Ora, como a Secretaria Estadual da Fazenda pretende cumprir o que determina a Constituição Federal em seu artigo 5º, inciso LV de assegurar o contraditório e a ampla defesa se já impossibilitou a empresa de desenvolver sua atividade empresarial, ou seja, já CONDENOU a empresa a fechar suas portas...
Infelizmente, a Receita Federal segue pelo mesmo caminho, pois existem inúmeras empresas que, por determinação de uma certa Instrução Normativa têm seu CNPJ suspenso ou cassado por um ato unilateral da administração fiscal, e, também somente após este ato, poderá recorrer administrativamente desta decisão...
A única alternativa que resta a estes contribuintes é buscar a tutela jurisdicional, que, na maioria das vezes, realmente cumpre o papel de ser o verdadeiro guardião da Constituição Federal, conforme podemos citar a decisão da Desembargadora Vera Angrisani em uma Apelação Cível n° 834.089.5/0-00, proveniente de Jales:
"(...) Acrescente-se que é permitida a cassação ou suspensão da inscrição da pessoa jurídica, a fim de impedir a atividade econômica ilícita. Não obstante, necessite de contraditório e ampla defesa, o que não se efetivou como bem assinalado nas próprias razões recursais (fls. 219). De certo que o Fisco possui o poder-dever de fiscalizar e tomar as medidas cabíveis, contudo, até aqui só se tem meras suspeitas e tais não podem impedir a atividade empresarial da impetrante por tempo indeterminado. (...)"
Por outro lado, também encontramos alguns magistrados (poucos, Graças a Deus) que não concedem medidas liminares para que a atividade da empresa transcorra normalmente até que sejam esgotadas as esferas administrativas e judiciais, para, em sentença (ou seja, após alguns anos), dar total provimento ao contribuinte!!! Quem ganhou a ação? Não existe mais contribuinte, lembram-se: o CNPJ já foi suspenso ou cassado!!!
O contribuinte não pode continuar sendo tratado como culpado ou bandido, ele paga impostos, taxas, contribuições sem fim, cumpre obrigações fiscais, trabalhistas, sanitárias, urbanísticas, ambientais, tudo lhe é imposto, o contribuinte sustenta o Estado, que, aliás, discursa a favor do empreendedorismo... Paradoxal, não?

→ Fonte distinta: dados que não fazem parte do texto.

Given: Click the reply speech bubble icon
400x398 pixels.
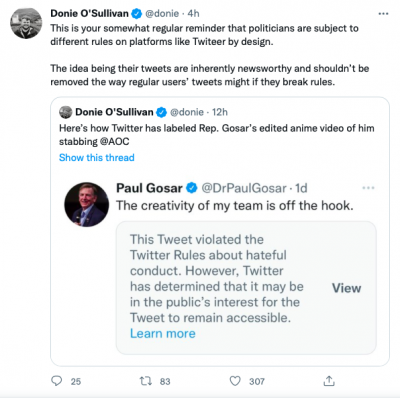Looking at the screenshot, I should point(56,381).
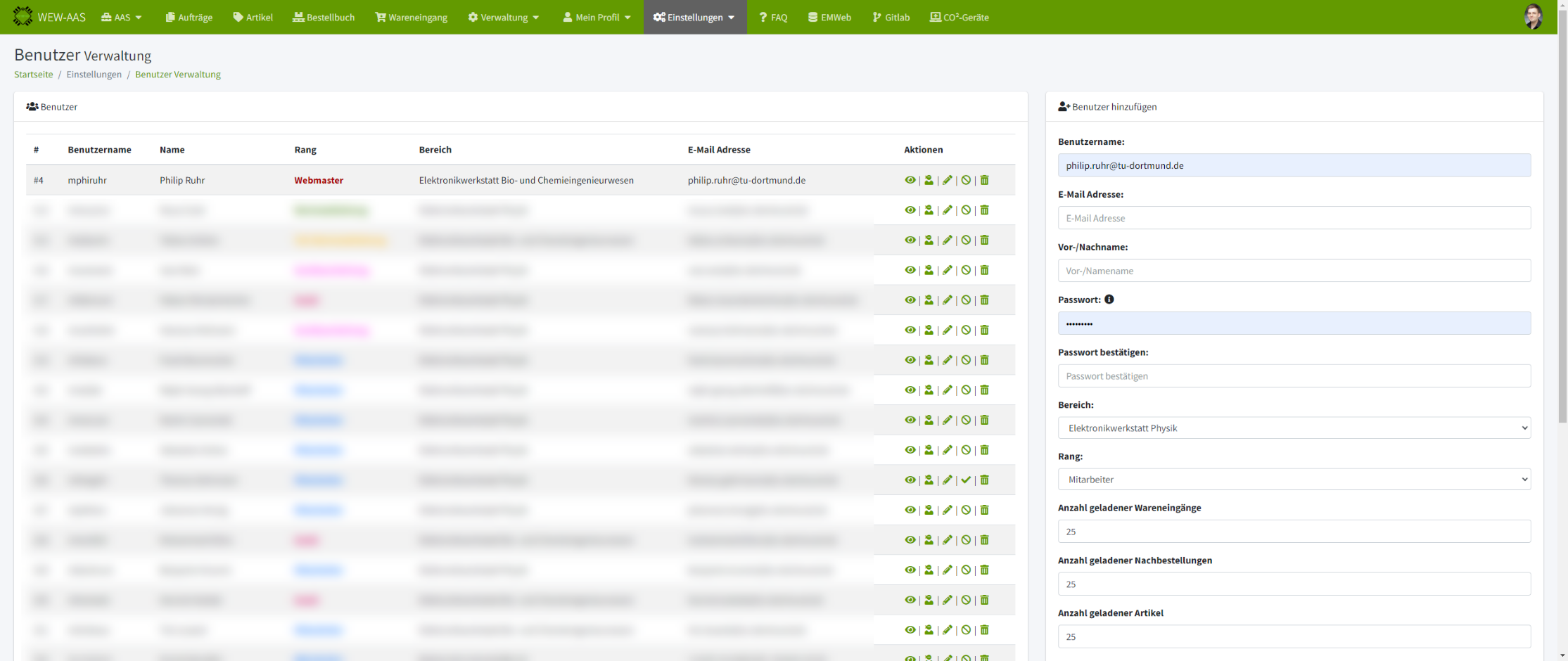This screenshot has height=661, width=1568.
Task: Open the Wareneingang menu item
Action: pos(412,17)
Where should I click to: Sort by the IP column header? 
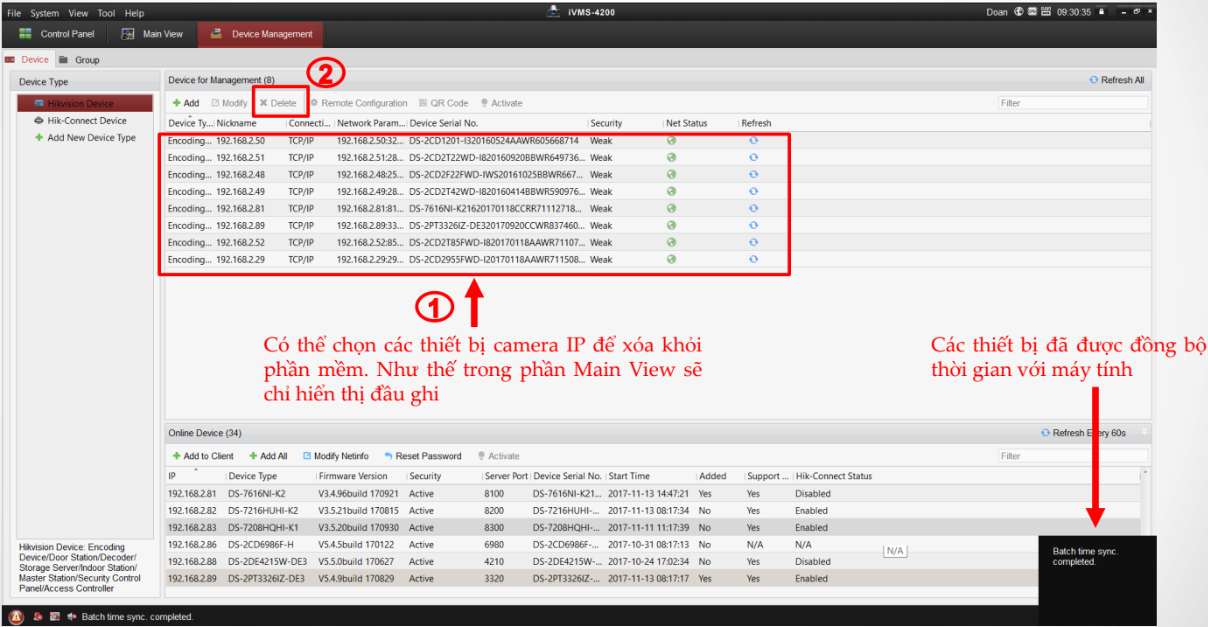(173, 476)

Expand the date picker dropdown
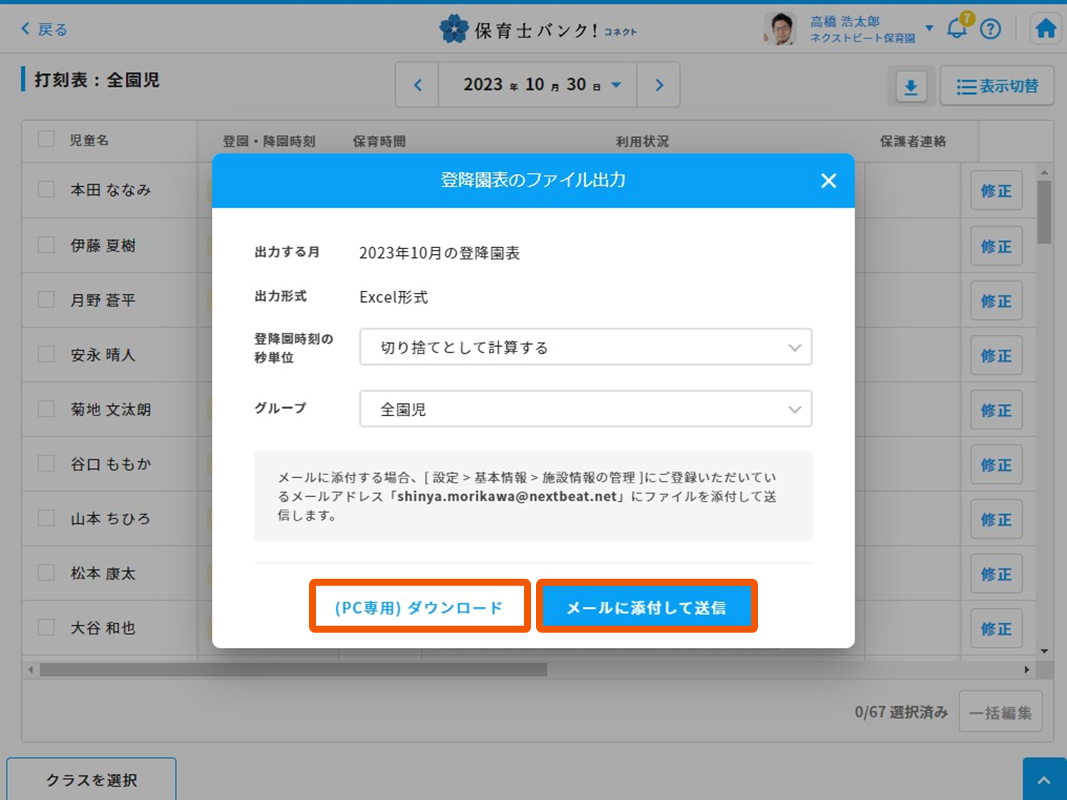click(x=616, y=85)
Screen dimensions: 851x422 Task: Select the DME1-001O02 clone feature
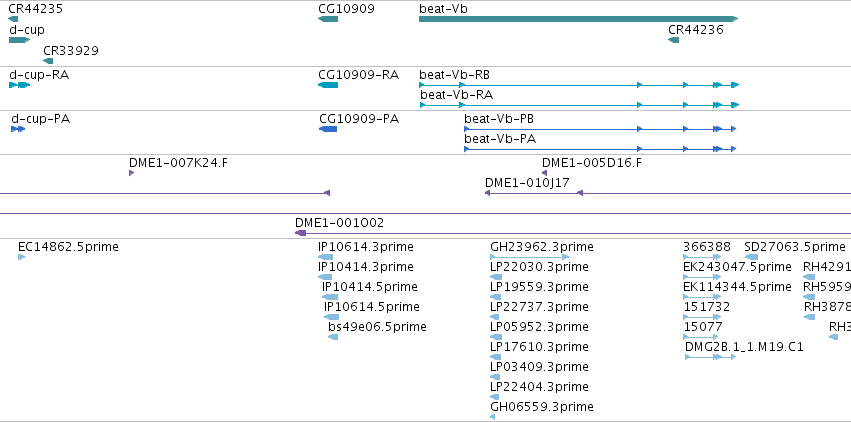573,233
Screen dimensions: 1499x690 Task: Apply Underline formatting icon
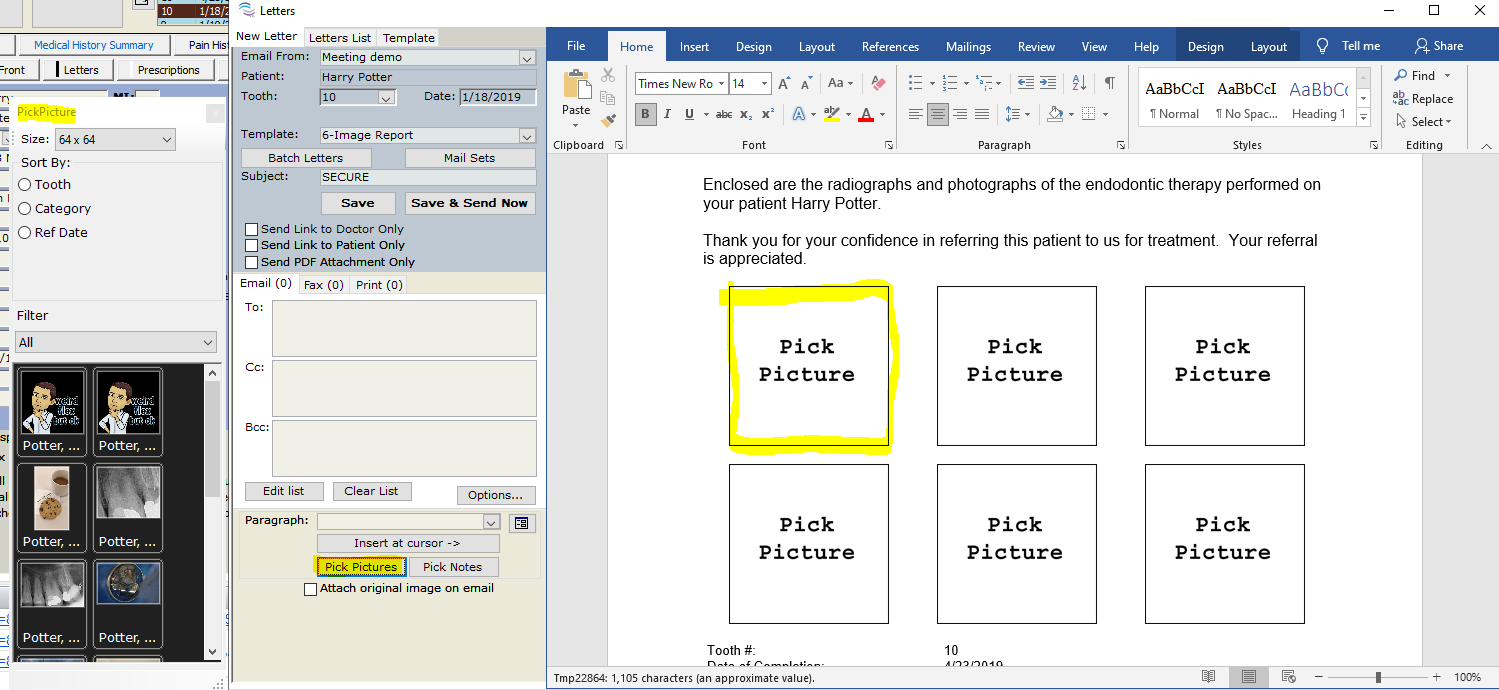point(689,114)
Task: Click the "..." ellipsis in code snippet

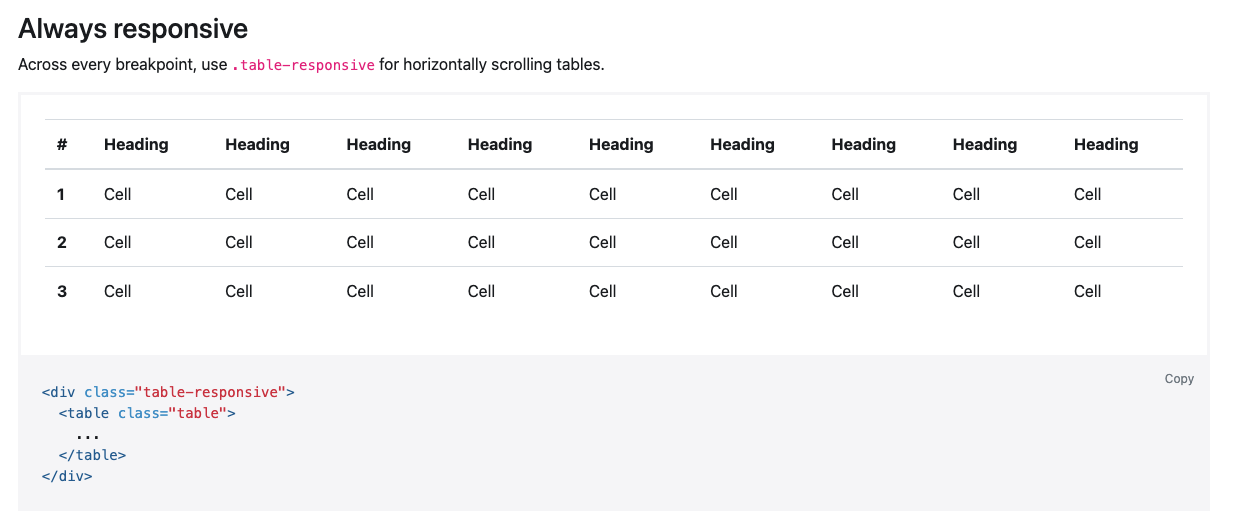Action: coord(88,435)
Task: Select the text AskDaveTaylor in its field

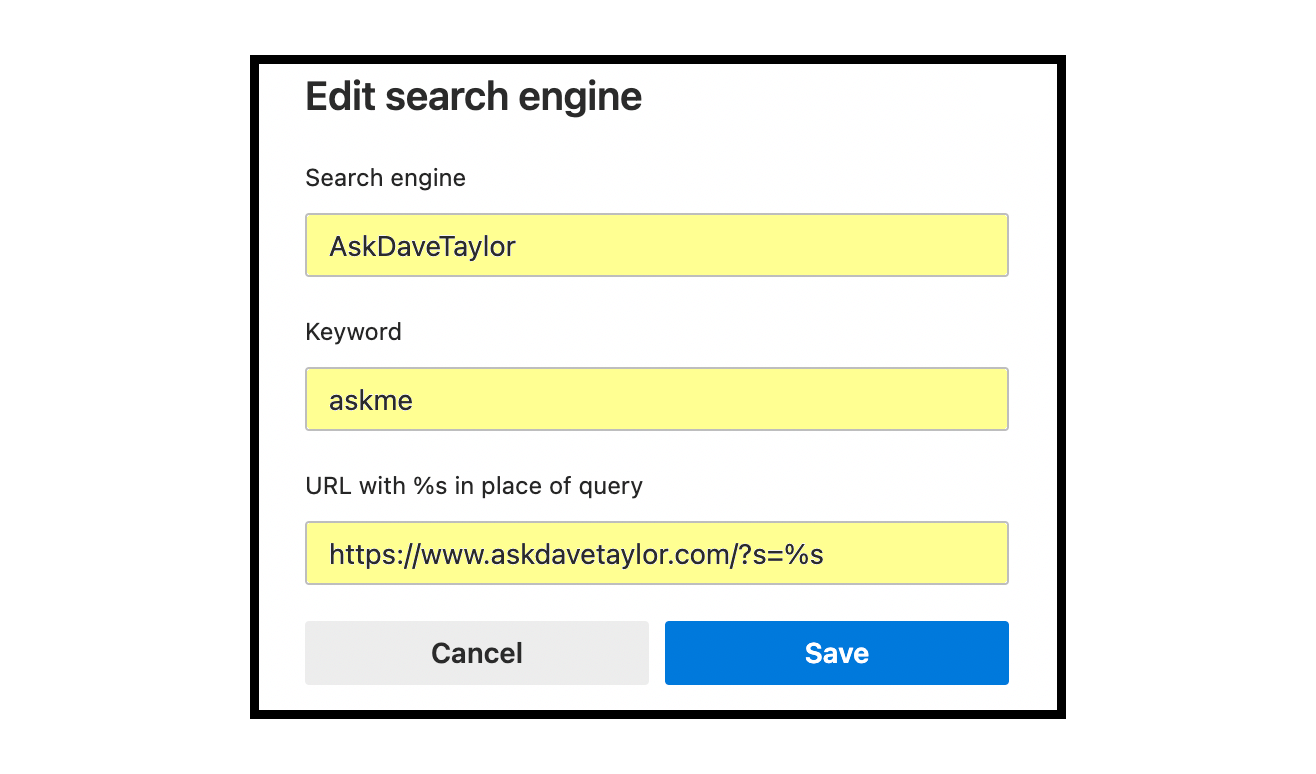Action: click(x=421, y=245)
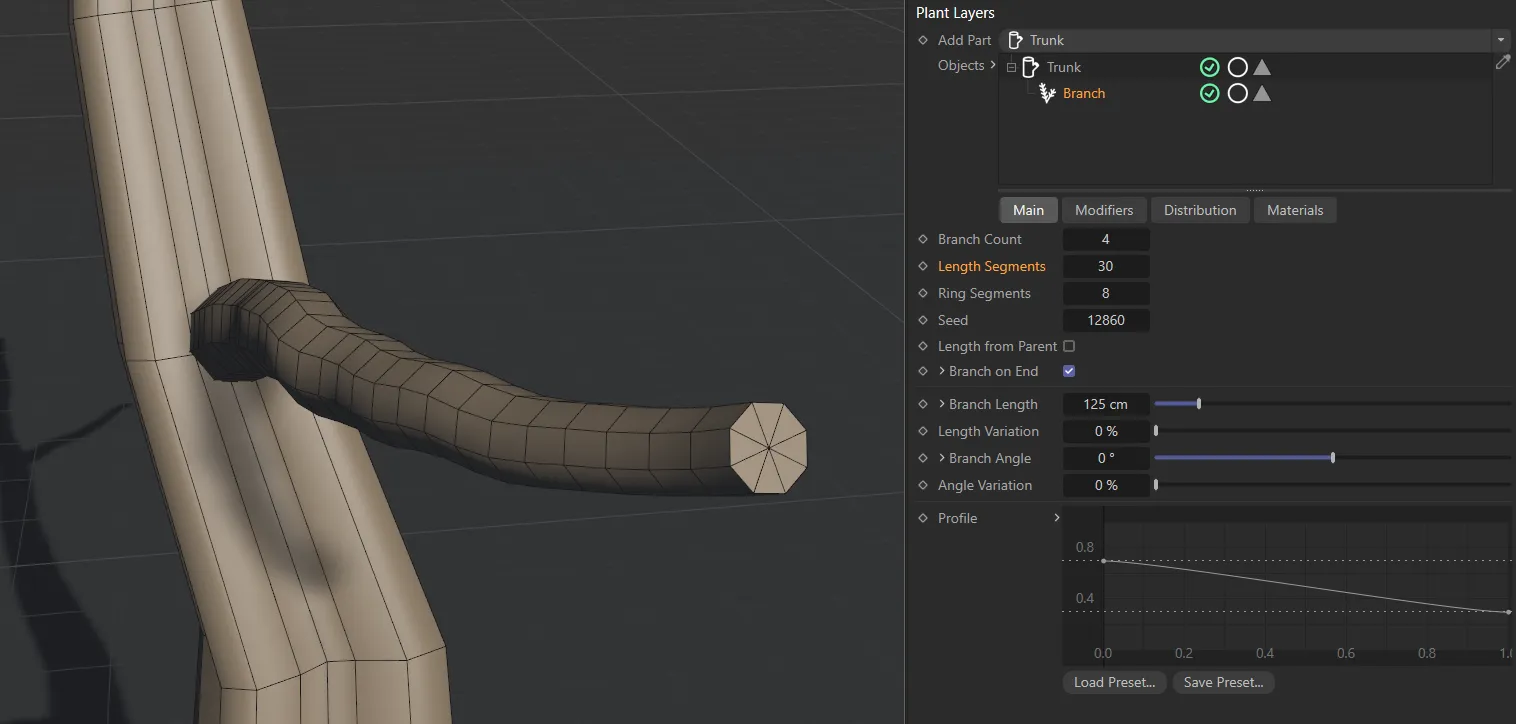The width and height of the screenshot is (1516, 724).
Task: Click the Trunk layer's circle icon
Action: click(x=1237, y=67)
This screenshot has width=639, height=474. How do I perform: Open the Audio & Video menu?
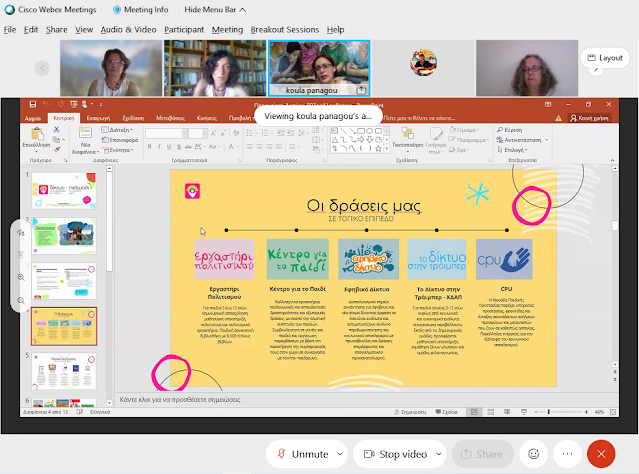click(128, 30)
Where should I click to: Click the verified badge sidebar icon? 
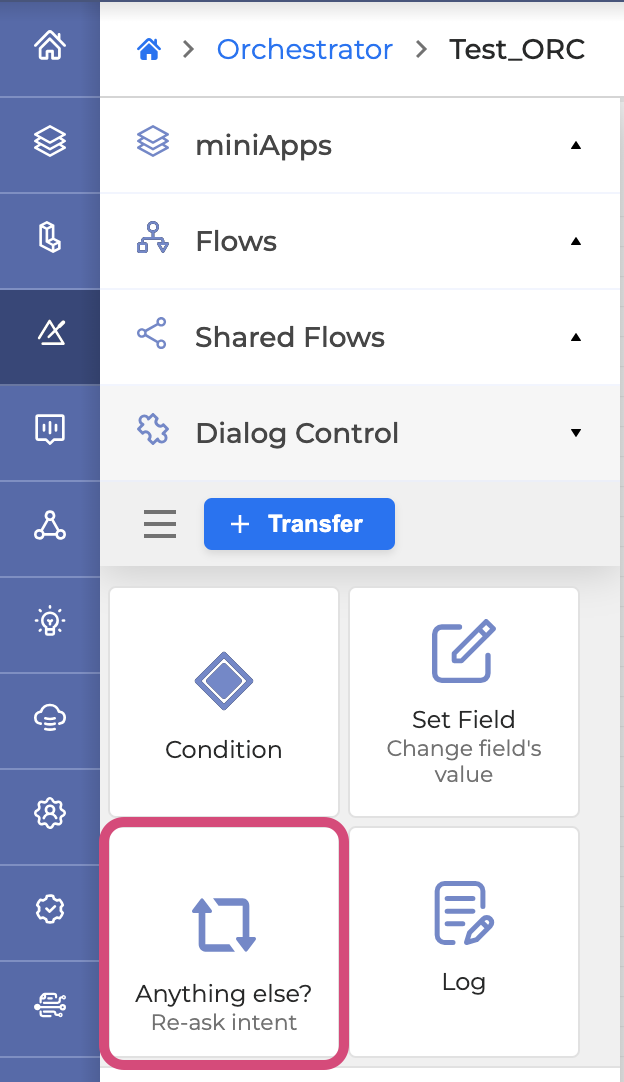(x=49, y=909)
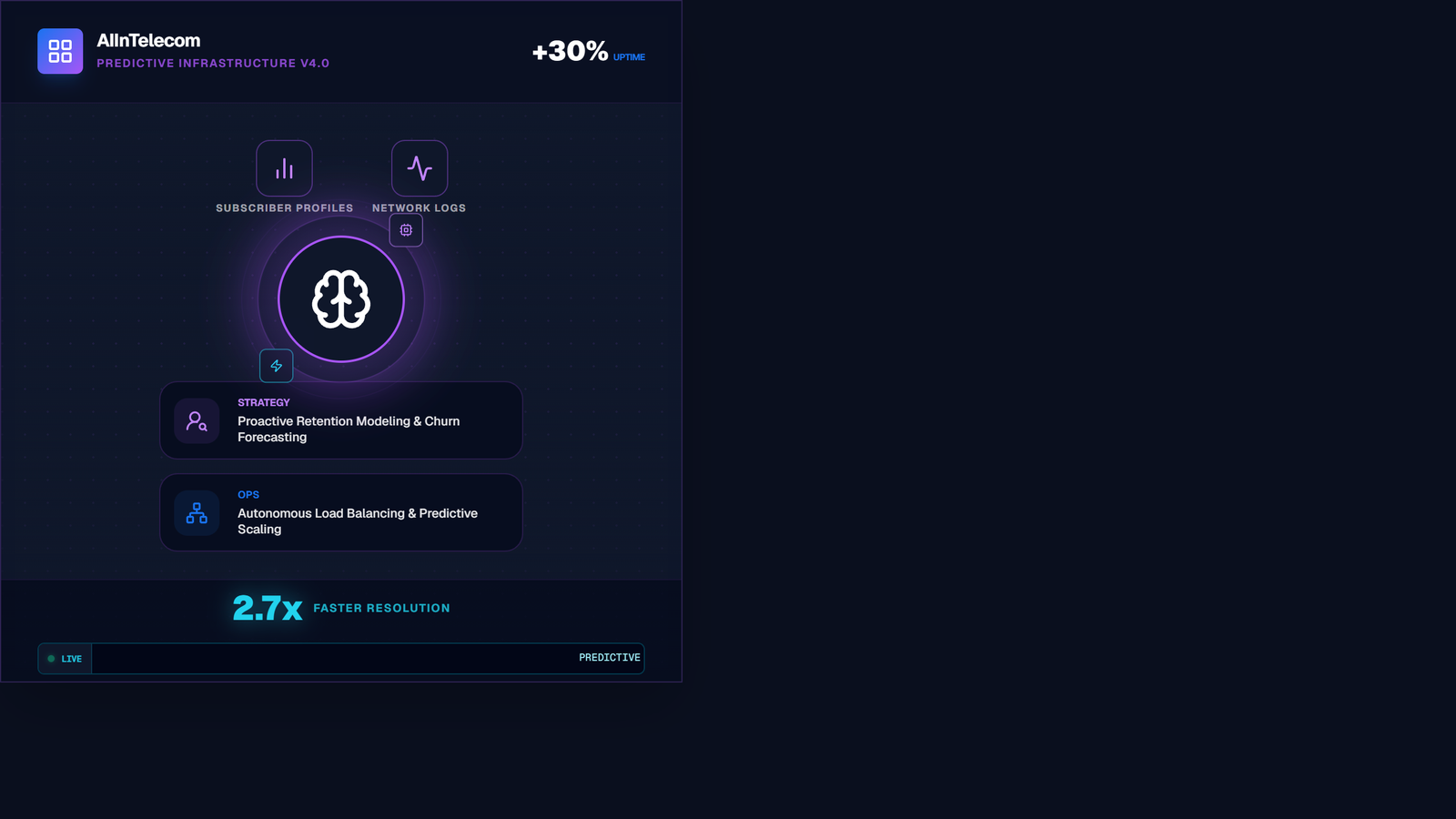Expand the Ops load balancing card
Image resolution: width=1456 pixels, height=819 pixels.
click(x=341, y=512)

Os problemas iniciam com a abertura da empresa, porque a legislação exige que a empresa já possua endereço para solicitar registro nos órgãos governamentais, contudo, no Brasil isso significa, de pronto, uma despesa de no mínimo 03 meses de aluguel, de portas fechadas, apenas para aguardar o registro nos referidos órgãos: Junta Comercial, Receita Federal, Secretaria da Fazenda e, quando necessário Prefeitura Municipal. Nos EUA esses registros, que também são obrigatórios para controle e fiscalização do Estado dura, no máximo, uma semana.
Para refletir: O bom empreendedor pode ser obrigado a fechar suas portas por um ato arbitrário fundado em Portaria ou Instrução Normativa e aquele que fica à margem da lei consegue prosperar, uma vez que seus clientes e fornecedores nunca lhe exigiram CNPJ ou inscrição estadual mesmo...
Na ânsia de encher os cofres públicos, estão atirando no próprio pé, ou, como diria o ditado popular: "estão matando a galinha dos ovos de ouro".
Espero que a experiência de cada um possa ampliar o debate sobre essa questão.
Abs a todos.
*1 - Revista "RT Informa" n. 55, ano IX, set/out, 2008.